● Aim of the exercise
The complete listing, repeated precisely, must form the answer.

● Input

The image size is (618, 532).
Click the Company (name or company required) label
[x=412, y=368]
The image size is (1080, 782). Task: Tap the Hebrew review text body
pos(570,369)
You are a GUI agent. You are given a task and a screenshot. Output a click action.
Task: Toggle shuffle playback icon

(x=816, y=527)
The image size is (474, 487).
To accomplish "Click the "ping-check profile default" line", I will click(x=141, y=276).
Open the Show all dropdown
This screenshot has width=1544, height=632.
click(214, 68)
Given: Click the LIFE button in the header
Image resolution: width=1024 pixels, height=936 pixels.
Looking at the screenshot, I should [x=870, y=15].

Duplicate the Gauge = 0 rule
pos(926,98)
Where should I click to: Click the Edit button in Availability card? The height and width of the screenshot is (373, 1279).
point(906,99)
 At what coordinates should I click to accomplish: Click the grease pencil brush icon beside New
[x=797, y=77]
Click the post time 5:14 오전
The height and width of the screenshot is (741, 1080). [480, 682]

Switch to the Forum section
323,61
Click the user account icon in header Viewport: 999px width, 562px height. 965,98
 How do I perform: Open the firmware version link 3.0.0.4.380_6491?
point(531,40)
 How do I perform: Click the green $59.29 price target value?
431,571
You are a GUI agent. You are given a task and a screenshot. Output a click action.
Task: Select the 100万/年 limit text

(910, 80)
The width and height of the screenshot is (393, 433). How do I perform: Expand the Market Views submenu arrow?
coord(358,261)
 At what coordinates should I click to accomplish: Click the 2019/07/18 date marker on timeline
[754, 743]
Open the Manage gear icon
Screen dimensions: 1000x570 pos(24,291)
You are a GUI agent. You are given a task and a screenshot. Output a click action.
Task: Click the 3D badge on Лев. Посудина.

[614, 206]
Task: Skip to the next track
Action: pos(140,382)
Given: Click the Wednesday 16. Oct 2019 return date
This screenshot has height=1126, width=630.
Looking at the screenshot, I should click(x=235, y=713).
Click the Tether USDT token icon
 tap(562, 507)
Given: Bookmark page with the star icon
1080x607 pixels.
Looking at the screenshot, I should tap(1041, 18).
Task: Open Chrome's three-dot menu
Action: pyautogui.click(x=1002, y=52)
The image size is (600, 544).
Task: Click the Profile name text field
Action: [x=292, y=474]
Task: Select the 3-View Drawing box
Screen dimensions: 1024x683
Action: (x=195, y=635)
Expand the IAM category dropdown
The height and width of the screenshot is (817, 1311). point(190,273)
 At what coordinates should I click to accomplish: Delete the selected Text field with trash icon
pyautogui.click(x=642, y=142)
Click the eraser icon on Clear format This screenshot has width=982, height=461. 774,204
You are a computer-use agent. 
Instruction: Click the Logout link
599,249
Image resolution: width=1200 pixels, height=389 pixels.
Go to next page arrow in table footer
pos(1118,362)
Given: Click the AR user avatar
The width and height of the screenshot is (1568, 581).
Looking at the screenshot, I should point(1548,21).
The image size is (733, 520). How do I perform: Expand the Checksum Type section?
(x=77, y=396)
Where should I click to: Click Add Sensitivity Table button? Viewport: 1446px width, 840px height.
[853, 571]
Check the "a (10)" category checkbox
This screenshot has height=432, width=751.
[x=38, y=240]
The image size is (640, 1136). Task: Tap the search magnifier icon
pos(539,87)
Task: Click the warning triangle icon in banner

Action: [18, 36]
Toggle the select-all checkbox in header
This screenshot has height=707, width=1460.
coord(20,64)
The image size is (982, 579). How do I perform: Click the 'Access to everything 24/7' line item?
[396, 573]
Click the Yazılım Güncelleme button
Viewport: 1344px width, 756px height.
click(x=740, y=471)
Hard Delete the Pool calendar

● Response
The image size is (618, 532).
Click the Company (name or company required) label
[x=412, y=368]
The image size is (1080, 782). Task: Tap the Hebrew review text body
pos(570,369)
You are a GUI agent. You are given a task and a screenshot. Output a click action.
Task: Toggle shuffle playback icon

(x=816, y=527)
The image size is (474, 487).
To accomplish "Click the "ping-check profile default" line", I will click(x=141, y=276).
Open the Show all dropdown
This screenshot has width=1544, height=632.
click(214, 68)
Given: Click the LIFE button in the header
Image resolution: width=1024 pixels, height=936 pixels.
Looking at the screenshot, I should [x=870, y=15].

Duplicate the Gauge = 0 rule
pos(926,98)
Where should I click to: Click the Edit button in Availability card? The height and width of the screenshot is (373, 1279).
point(906,99)
 At what coordinates should I click to accomplish: Click the grease pencil brush icon beside New
[x=797, y=77]
Click the post time 5:14 오전
The height and width of the screenshot is (741, 1080). [480, 682]

Switch to the Forum section
323,61
Click the user account icon in header Viewport: 999px width, 562px height. 965,98
 How do I perform: Open the firmware version link 3.0.0.4.380_6491?
point(531,40)
 How do I perform: Click the green $59.29 price target value?
431,571
You are a GUI agent. You are given a task and a screenshot. Output a click action.
Task: Select the 100万/年 limit text

(910, 80)
The width and height of the screenshot is (393, 433). How do I perform: Expand the Market Views submenu arrow?
coord(358,261)
 At what coordinates should I click to accomplish: Click the 2019/07/18 date marker on timeline
[754, 743]
Open the Manage gear icon
Screen dimensions: 1000x570 pos(24,291)
You are a GUI agent. You are given a task and a screenshot. Output a click action.
Task: Click the 3D badge on Лев. Посудина.

[614, 206]
Task: Skip to the next track
Action: pos(140,382)
Given: Click the Wednesday 16. Oct 2019 return date
This screenshot has height=1126, width=630.
Looking at the screenshot, I should click(x=235, y=713).
Click the Tether USDT token icon
 tap(562, 507)
Given: Bookmark page with the star icon
1080x607 pixels.
Looking at the screenshot, I should tap(1041, 18).
Task: Open Chrome's three-dot menu
Action: pyautogui.click(x=1002, y=52)
The image size is (600, 544).
Task: Click the Profile name text field
Action: [x=292, y=474]
Task: Select the 3-View Drawing box
Screen dimensions: 1024x683
Action: (x=195, y=635)
Expand the IAM category dropdown
The height and width of the screenshot is (817, 1311). point(190,273)
 At what coordinates should I click to accomplish: Delete the selected Text field with trash icon
pyautogui.click(x=642, y=142)
Click the eraser icon on Clear format This screenshot has width=982, height=461. 774,204
You are a computer-use agent. 
Instruction: Click the Logout link
599,249
Image resolution: width=1200 pixels, height=389 pixels.
Go to next page arrow in table footer
pos(1118,362)
Given: Click the AR user avatar
The width and height of the screenshot is (1568, 581).
Looking at the screenshot, I should point(1548,21).
The image size is (733, 520). How do I perform: Expand the Checksum Type section?
(x=77, y=396)
Where should I click to: Click Add Sensitivity Table button? Viewport: 1446px width, 840px height.
[853, 571]
Check the "a (10)" category checkbox
This screenshot has height=432, width=751.
[x=38, y=240]
The image size is (640, 1136). Task: Tap the search magnifier icon
pos(539,87)
Task: Click the warning triangle icon in banner

Action: [18, 36]
Toggle the select-all checkbox in header
This screenshot has height=707, width=1460.
coord(20,64)
The image size is (982, 579). How do I perform: Click the 'Access to everything 24/7' line item?
[396, 573]
Click the Yazılım Güncelleme button
Viewport: 1344px width, 756px height.
click(x=740, y=471)
Hard Delete the Pool calendar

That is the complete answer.